Global Paleogeography and Tectonics in Deep Time

The Global Paleogeography and Tectonics in Deep Time series was completed in early 2016. The maps were completely redone using latest data and information on plate-tectonic Earth history. The global views presented in this series illustrate how the Earth may have appeared through deep geologic time. Because Earth paleogeography becomes increasingly controversial and difficult to decipher with increasing time, a maximum time slice of 600 Ma (mega annum = millions of years before present) was selected. This interval, which is latest Neoproterozoic, occurred during the break-up of the supercontinent Rodinia and the formation of the major continents of Gondwana, Baltica, Laurentia, and Siberia. The last 600 m. yrs. reflects 1½ continental supercycles – the break-up of Rodinia, formation of Pangaea, break-up of Pangaea, and initiation of new supercontinent in Northern Hemisphere, so far composed of Europe, Asia, and North America.

The graphic data for the global paleogeography were plotted on a rectangular projection 3000 x 6000 pixels.
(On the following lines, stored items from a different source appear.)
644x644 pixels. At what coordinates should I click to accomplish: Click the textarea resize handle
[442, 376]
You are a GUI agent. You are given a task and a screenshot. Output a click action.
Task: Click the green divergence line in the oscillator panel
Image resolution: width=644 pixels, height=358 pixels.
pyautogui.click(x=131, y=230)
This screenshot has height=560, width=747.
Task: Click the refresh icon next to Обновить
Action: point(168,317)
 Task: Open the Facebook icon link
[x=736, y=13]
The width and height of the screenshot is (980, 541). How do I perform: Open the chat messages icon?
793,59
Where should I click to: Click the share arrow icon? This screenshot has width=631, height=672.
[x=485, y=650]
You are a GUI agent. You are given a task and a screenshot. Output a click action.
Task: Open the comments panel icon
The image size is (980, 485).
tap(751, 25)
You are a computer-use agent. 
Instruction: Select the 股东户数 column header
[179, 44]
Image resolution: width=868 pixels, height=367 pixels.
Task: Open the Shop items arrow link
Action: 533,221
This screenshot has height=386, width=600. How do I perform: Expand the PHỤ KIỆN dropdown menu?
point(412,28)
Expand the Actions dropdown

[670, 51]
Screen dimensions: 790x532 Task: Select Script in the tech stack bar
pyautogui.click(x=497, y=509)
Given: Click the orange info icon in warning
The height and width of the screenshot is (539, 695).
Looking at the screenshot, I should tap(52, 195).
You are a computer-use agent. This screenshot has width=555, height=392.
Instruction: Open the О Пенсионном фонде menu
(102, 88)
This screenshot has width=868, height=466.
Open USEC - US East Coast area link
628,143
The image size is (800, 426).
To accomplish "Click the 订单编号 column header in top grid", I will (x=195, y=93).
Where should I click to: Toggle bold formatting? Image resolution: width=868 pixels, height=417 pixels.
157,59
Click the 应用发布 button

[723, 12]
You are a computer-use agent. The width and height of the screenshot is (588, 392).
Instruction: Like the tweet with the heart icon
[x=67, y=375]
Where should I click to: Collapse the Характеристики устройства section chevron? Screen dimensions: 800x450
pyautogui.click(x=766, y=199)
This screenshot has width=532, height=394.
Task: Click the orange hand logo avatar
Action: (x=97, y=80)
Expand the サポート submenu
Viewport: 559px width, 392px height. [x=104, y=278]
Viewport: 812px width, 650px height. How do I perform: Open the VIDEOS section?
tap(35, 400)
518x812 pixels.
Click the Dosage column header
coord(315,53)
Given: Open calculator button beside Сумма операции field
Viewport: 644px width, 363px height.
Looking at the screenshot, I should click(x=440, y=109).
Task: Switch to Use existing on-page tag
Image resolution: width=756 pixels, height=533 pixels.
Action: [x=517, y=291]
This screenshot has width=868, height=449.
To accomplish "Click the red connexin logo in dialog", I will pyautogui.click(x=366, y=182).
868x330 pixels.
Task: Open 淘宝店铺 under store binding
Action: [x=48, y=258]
Because of the extreme distortion of this projection N and S of 60°, orthographic projections of the poles were used to assist in terrane placement and painting of the map features. In many cases, several projection changes (orthographic to equirectangular and equirectangular to orthographic) were necessary.

The positions of the major continental blocks through time were established from plate-tectonic models presented in the geologic literature (see references). Many regional papers from the literature were used to provide details and to aid in tracing the history of the numerous micro-continents, arcs, and other tectonic elements. The time slices are mostly 10 m. yrs. apart and therefore are averages of what the Earth may have looked like for the given time slice. This is especially true of paleo-shorelines that should be considered approximations; shorelines change much more rapidly than plate positions. A subtle change in plate position over 10 m.yrs. may have had 5-10 major changes of shoreline position. Therefore each of the time slices should be viewed as representing paleogeography over +/- 2 or 3 m.yrs. relative to the absolute age given on the time slice. Some of the early Paleozoic reconstructions likely have increased +/- values. The time scale used is from Ogg, et al., 2008 (with corrections in 2012).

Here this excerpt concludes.